Nisto, Cristo Jesus deu-nos o exemplo a seguir (como lemos na Carta aos Hebreus): “…Era necessário que Jesus, pela graça de Deus, experimentasse a morte em proveito de todos… e que o Autor da Salvação chegasse à Glória perfeita pelo caminho do sofrimento”…(Hb 2 / 2ª L.). Sendo este o modelo “sacrificial” que devemos seguir, será assim como nós deveremos proceder! Mas… se, por azar e para a nossa desgraça, falharmos neste nosso amor de fidelidade, nunca há motivos para o desânimo ou o desespero. A verdade é que estamos sempre imersos “na misericórdia do Pai-Deus” e envolvidos pelo “Seu perdão incondicional”. O nosso Papa Francisco insiste, uma e outra vez, nesta Misericórdia e Perdão de Deus. (Lembremos o próximo Ano Jubilar da Misericórdia, proclamado por ele; bem como a convocatória do Sínodo acerca Família, base de toda a sociedade, e agora a primeira preocupação do Papa).

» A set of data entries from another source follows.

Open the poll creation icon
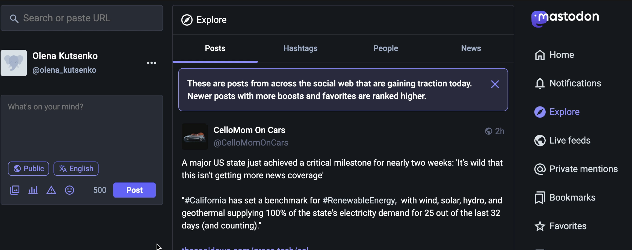The height and width of the screenshot is (250, 632). [33, 190]
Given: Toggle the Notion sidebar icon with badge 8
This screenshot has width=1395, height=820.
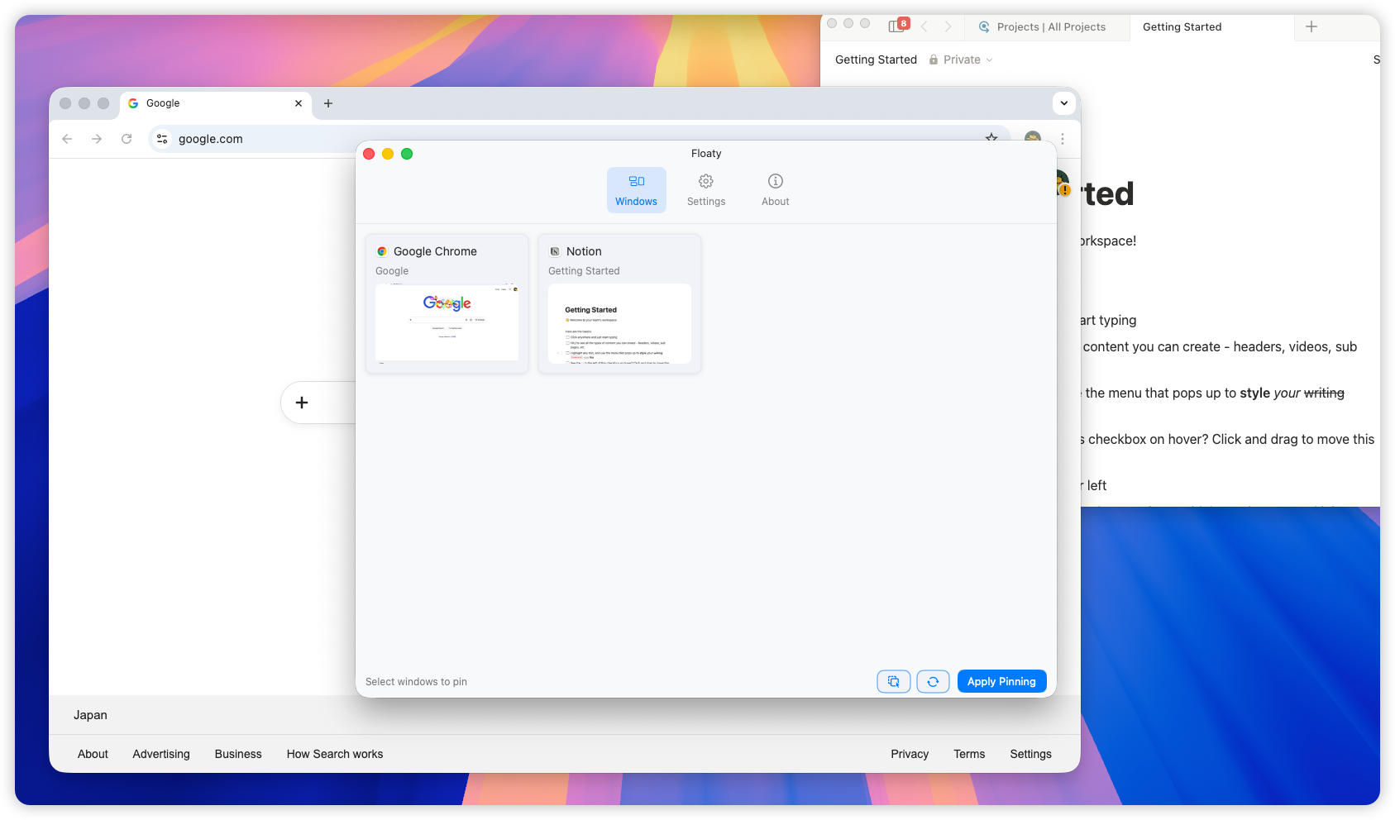Looking at the screenshot, I should 896,26.
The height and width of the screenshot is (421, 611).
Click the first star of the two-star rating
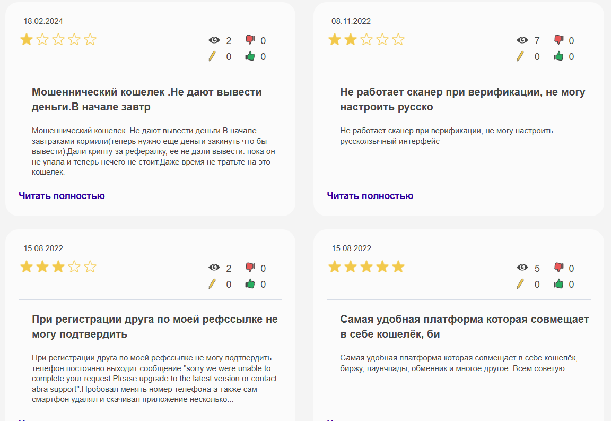click(335, 40)
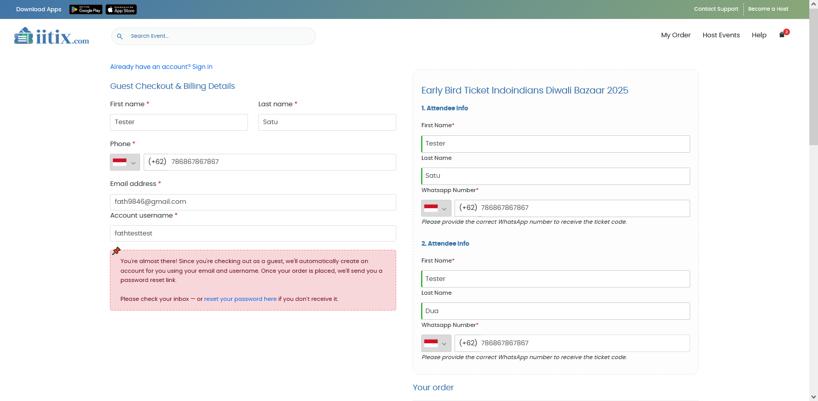Image resolution: width=818 pixels, height=401 pixels.
Task: Open My Order menu item
Action: [675, 35]
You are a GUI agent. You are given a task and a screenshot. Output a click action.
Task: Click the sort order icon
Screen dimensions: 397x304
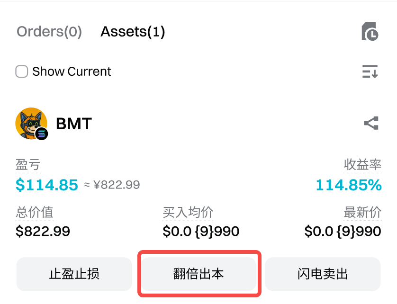coord(370,72)
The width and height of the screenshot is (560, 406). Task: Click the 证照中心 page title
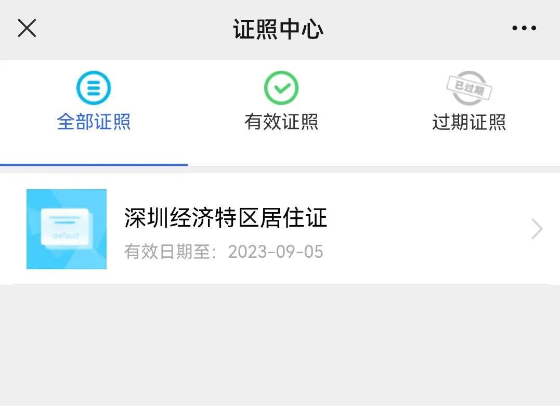click(278, 29)
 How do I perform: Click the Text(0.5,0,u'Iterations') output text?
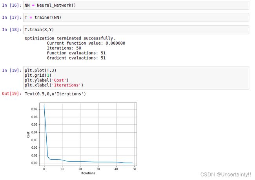pos(55,94)
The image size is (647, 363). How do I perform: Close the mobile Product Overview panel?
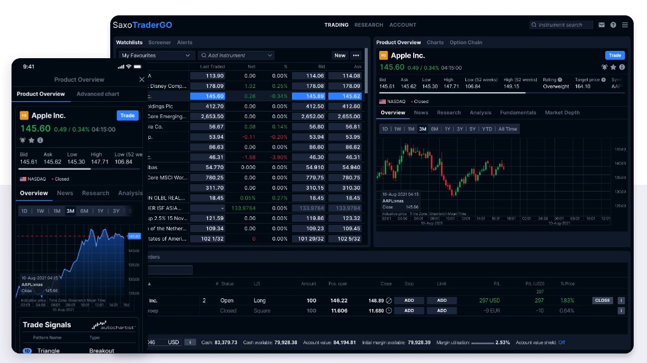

Mas, atenção, esta misericórdia infinita de Deus Pai não nos dispensa – antes pelo contrário! – de tentarmos ser sempre fiéis ao Amor, por todos os meios! A outra “atitude”(?) – por mais que, infelizmente, possa ser frequente nestes tempos – será sempre incoerente e inaceitável, além de vergonhosa, para quem assim agisse!…

 

Estas são as bênçãos prometidas, Senhor,

a quem procura ser fiel à Tua Lei de Amor,

a quem tente andar sempre pelos Teus caminhos:

o esforço e o trabalho das nossas mãos

vão assegurar a nossa subsistência;

veremos a satisfação das nossas famílias

e a prosperidade das nossas comunidades;

seremos felizes todos os dias da nossa vida,

numa sociedade melhor e mais justa…

E os esposos, ó Pai – no seio de cada família –

serão como uma videira fecunda no íntimo do seu lar,

onde os filhos serão como os ramos de oliveira,

em volta da mesa familiar… até verem

os filhos dos seus filhos… Paz a Israel!